▶ YOUR OBJECTIVE: Retype the entries. Match them exactly.

[Records drawn from a dataset]

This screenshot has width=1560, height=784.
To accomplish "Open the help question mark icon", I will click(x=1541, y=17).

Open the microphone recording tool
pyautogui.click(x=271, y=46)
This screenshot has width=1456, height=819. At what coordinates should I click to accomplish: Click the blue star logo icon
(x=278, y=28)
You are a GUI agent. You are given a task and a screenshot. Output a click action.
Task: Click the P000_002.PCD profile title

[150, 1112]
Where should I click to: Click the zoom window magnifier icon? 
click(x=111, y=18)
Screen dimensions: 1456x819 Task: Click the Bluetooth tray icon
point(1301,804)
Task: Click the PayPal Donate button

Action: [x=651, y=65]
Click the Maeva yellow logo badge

▶ WRITTEN SOLUTION:
This screenshot has width=1560, height=784.
To accomplish "Open the help question mark icon", I will click(x=1541, y=17).

Open the microphone recording tool
pyautogui.click(x=271, y=46)
This screenshot has width=1456, height=819. At what coordinates should I click to accomplish: Click the blue star logo icon
(x=278, y=28)
You are a GUI agent. You are given a task and a screenshot. Output a click action.
Task: Click the P000_002.PCD profile title

[150, 1112]
Where should I click to: Click the zoom window magnifier icon? 
click(x=111, y=18)
Screen dimensions: 1456x819 Task: Click the Bluetooth tray icon
point(1301,804)
Task: Click the PayPal Donate button

Action: [x=651, y=65]
Click the Maeva yellow logo badge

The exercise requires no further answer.